If you catch yourself in denial about a bad book experience you are having, it’s wise to pay attention to it. Denying your reaction doesn’t allow you to get through your real feelings about the novel and may lead you to remain in very unhealthy patterns. You might even buy the next book by that author without being aware of what you’ve done!
During this stage of the process, the reader becomes fully aware that she or he has been taken in by a terrible book. When you consider the cost of books these days, and the investment of time and energy that reading demands, it’s no wonder people get furious when a book turns out to be bad. It’s easy to take this kind of thing quite personally, and really, it isn’t fair that something one’s looked forward to turns out to be a waste. Typical reactions during this stage are, “I cannot believe I spent ___ on this piece of ____!” or “How can any publisher call this a novel?” or simply, “@#$%!”
If you find yourself angry about having read a bad book, understand that anger is a perfectly normal and healthy reaction to having spent your time on a book that wasn’t worth the effort. You’re best off finding a healthy outlet for that anger. Hurling the book against a wall is one option, if the wall is solid. However, hurled books can chip paint, tear plaster and otherwise cause damage. A very sturdy dumpster is a better idea.

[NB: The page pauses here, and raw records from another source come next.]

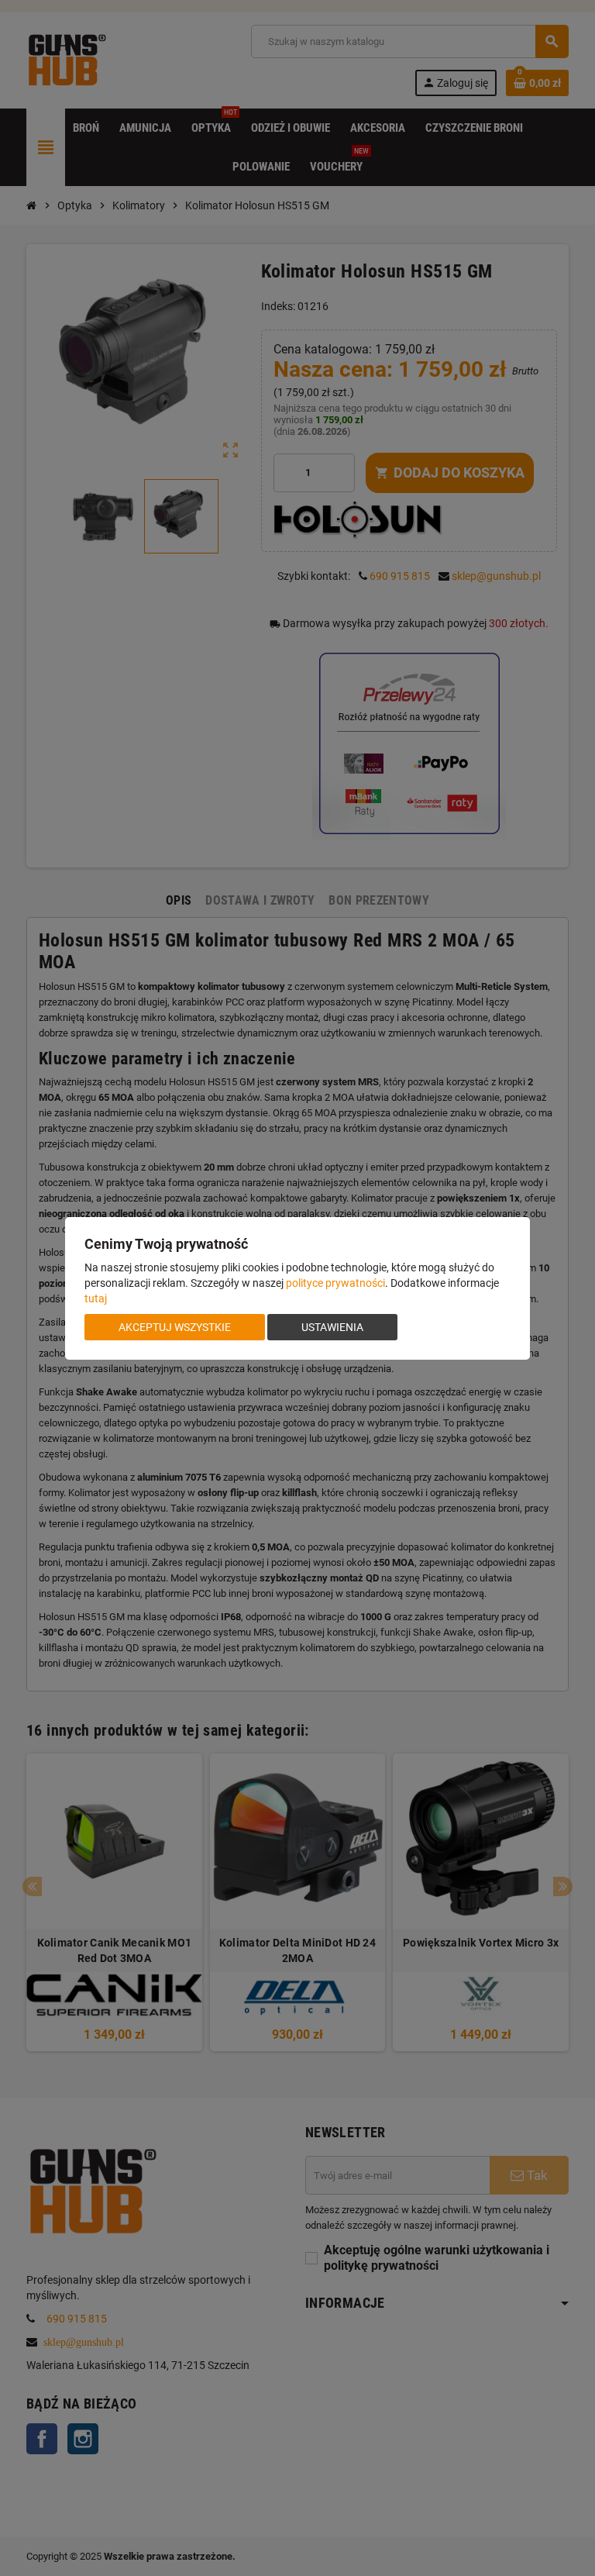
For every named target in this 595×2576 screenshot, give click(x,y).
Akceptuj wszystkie (175, 1327)
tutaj (95, 1298)
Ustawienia (332, 1327)
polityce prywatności (335, 1283)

You should also be aware that taking out your anger on the offending book could put you in an awkward position at the next stage (See below). So you may also wish to consider some other outlet for anger.
The next stage in coming to terms with a terrible reading experience is bargaining. During this stage, readers often try to lessen the effect of the bad book. For example, it can be extremely tempting to take the book back to the bookstore and ask, “Can I have a refund, please? This was a terrible book.” Or, the reader may be overwhelmingly tempted to contact whichever online bookseller sold the book and ask if the price of the book can be counted towards a book with an actual plot and realistic characters. Some readers may even contact the publisher and offer to promote the publisher’s other authors if the publisher publicly breaks off all contact with the author.

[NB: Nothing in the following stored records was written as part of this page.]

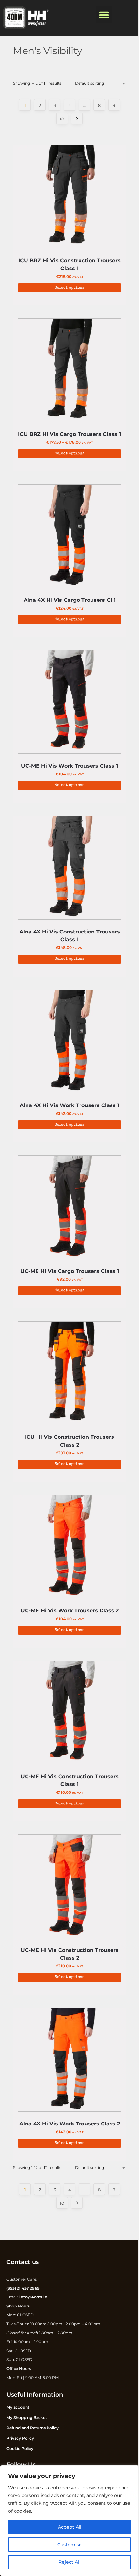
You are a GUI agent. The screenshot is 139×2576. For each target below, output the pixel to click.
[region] (69, 2520)
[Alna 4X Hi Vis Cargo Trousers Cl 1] (69, 537)
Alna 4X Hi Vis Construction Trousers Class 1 (69, 936)
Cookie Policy (19, 2448)
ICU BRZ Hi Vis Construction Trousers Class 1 (69, 264)
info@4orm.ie (33, 2297)
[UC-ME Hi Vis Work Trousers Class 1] (69, 703)
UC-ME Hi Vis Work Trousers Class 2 (70, 1611)
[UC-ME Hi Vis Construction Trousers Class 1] (69, 1714)
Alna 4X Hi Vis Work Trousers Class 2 (69, 2124)
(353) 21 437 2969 (23, 2288)
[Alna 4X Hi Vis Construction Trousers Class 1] (69, 869)
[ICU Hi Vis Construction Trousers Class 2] (69, 1374)
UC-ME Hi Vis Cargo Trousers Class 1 (69, 1271)
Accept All (69, 2527)
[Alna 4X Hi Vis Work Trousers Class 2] (69, 2061)
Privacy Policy (20, 2438)
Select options (69, 288)
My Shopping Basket (26, 2417)
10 (62, 118)
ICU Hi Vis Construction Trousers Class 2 (69, 1441)
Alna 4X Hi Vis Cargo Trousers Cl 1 (70, 600)
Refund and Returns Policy (32, 2427)
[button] (104, 14)
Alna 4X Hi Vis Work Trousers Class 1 (69, 1105)
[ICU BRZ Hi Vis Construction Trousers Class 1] (69, 198)
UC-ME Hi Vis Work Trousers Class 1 (69, 766)
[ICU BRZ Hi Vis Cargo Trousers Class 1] (69, 371)
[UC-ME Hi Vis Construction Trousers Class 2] (69, 1887)
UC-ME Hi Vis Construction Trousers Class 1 (70, 1780)
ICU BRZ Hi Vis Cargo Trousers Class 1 (69, 434)
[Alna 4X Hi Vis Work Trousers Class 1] (69, 1043)
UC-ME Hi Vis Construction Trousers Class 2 (70, 1954)
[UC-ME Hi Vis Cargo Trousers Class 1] (69, 1208)
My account (17, 2407)
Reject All (69, 2562)
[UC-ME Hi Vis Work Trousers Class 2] (69, 1548)
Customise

If you feel the urge to bargain with the author, the publisher or the bookseller, there’s nothing wrong or unusual in that. Do understand, though, that it’s not likely to be successful.
The fact is, booksellers, publishers and even authors tend to deny that a book they’ve written, produced or sold is bad. So they’re unlikely to refund one’s money. Even if they did, reading or listening to a book is still an investment of time. That time cannot be refunded. This stark reality often causes a great deal of depression.
On the negative side, depression can cause a number of unpleasant side effects. Depression over having read a bad book can, for instance, make readers swear off a genre, wonder in vain how they can ever look at a book the same way again, or worse, give up reading entirely, devoting themselves to mindless television. This is dangerous.
However, depression is a natural part of the process of dealing with having read a bad book. If this happens to you, understand your own need for extra-special kindness during this period. Chocolate helps. So does the awareness that this feeling will pass.
At some point, most readers come to a point where they are resigned to having had a terrible book experience. This can take quite a long time, depending upon how bad the book really was. Common reactions at this stage of coping are, “Well, at least it was only a library book,” or “Thank goodness it wasn’t a very long book,” or “At least I got it at half-price.” At this point, the reader is ready to accept that the book was terrible and move on.
Once the reader has truly accepted and internalized what happened, it’s good to know that solid reading health awaits. There are always other authors…
Hopefully an understanding of what really happens when people have a terrible reading experience will be helpful if you ever have this kind of experience. If you have, perhaps you’d like to share what you did to get through it?
Now, please excuse me while I remove my tongue from my cheek ;-).
*NOTE: The title of this post is a line from Phil Collins’ I Missed Again.